Columns

ECLECTIC RANT: America is an Oligarchy, University Study Finds

By Ralph E. Stone
Thursday May 01, 2014 - 02:05:00 PM

America is no longer a democracy, according to a new joint university study. Instead, it has evolved into an oligarchy dominated by moneyed special interests.

The study, entitled "Testing Theories of American Politics: Elites, Interest Groups, and Average Citizens" by Martin Gilens of Princeton University and Benjamin Page of Northwestern University, concludes that ordinary citizens have effectively lost their say over public policy. Thus, America now resembles an “economic elite domination” or a form of government in which the wealthy economic elite (less than 1 percent of the population) has near exclusive control over policy-making decisions.

“The central point that emerges from our research is that economic elites and organized groups representing business interests have substantial independent impacts on U.S. government policy, while mass-based interest groups and average citizens have little or no independent influence,” the authors state. “Our findings indicate, the majority does not rule – at least not in the causal sense of actually determining policy outcomes. When a majority of citizens disagrees with economic elites and/or with organized interests, they generally lose. Moreover, because of the strong status quo bias built into the U.S. political system, even when fairly large majorities of Americans favor policy change, they generally do not get it.” 

In other words, when the economic elites want something, it tends to happen, and if they don’ t want something, it tends not to happen. In effect, the elite class wields veto power over maintaining a “status quo bias” to guarantee a long life of oligarchical control which began to emerge during the Reagan administration. 

The data under scrutiny in the study was from 1981-2002. Imagine how much worse things have gotten since the 2008 financial crisis. The study found that even when 80 percent of the population favored a particular public policy change, it was only instituted 43 percent of the time. We saw this with the bank bailout in 2008, when Americans across the board were opposed to it, but Congress passed the Troubled Asset Relief Program (TARP) anyway. 
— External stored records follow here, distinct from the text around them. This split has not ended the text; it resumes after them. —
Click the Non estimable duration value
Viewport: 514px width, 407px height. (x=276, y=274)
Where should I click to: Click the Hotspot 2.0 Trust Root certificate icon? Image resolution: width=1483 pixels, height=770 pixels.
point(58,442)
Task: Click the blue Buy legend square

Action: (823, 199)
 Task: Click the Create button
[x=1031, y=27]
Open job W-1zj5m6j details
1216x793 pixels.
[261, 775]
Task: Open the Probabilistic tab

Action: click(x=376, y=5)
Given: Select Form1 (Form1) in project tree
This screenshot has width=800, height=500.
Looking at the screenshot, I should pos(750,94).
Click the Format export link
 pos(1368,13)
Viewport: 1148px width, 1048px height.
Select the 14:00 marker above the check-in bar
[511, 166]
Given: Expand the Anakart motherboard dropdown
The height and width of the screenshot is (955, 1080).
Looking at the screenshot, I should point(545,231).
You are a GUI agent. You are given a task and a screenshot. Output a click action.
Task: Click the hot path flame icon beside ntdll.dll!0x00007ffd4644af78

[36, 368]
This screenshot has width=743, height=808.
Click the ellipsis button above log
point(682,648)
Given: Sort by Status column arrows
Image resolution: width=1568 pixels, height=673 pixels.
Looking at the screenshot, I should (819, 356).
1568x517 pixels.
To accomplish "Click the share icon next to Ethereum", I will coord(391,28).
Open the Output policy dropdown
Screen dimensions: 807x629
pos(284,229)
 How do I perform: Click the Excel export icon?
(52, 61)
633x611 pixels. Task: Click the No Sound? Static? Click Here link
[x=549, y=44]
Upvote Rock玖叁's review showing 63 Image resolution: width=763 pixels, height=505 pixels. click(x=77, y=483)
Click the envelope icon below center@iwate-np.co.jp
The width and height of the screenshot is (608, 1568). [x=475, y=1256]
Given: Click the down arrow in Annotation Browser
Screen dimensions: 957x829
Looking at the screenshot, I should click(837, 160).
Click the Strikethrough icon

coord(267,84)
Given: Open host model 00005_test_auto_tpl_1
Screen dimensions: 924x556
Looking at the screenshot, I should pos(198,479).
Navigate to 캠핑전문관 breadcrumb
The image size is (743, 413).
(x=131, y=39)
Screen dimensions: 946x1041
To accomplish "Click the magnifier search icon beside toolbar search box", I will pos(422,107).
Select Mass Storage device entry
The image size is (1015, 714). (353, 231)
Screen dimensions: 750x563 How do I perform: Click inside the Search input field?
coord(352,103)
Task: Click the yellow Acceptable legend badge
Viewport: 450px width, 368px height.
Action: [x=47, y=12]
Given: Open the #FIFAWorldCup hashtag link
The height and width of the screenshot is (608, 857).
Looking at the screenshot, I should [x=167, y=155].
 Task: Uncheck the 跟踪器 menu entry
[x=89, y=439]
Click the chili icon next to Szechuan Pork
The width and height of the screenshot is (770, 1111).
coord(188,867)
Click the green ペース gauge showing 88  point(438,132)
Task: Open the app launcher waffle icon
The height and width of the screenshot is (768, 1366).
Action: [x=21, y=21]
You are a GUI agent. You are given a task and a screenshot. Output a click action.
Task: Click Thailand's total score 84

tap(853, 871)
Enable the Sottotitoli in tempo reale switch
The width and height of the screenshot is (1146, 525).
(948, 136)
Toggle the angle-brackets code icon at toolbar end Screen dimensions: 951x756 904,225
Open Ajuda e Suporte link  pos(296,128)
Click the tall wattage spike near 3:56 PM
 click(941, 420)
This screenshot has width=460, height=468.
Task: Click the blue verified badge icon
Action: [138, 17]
The study’s conclusions should not be a surprise to anyone who has been paying attention. So why should we care? We should care for at least two reasons: First, there is a certain influential segment of the population which requires empirical evidence and academic studies before they will accept uncomfortable truths. Second, the study may actually prove helpful in making the case for publicly funded elections and other campaign and lobbying reforms. 

The late George Carlin was one of the first luminaries to shine a light on political elitism in America, famously stating that America’s political class is a "big club, and you ain't in it."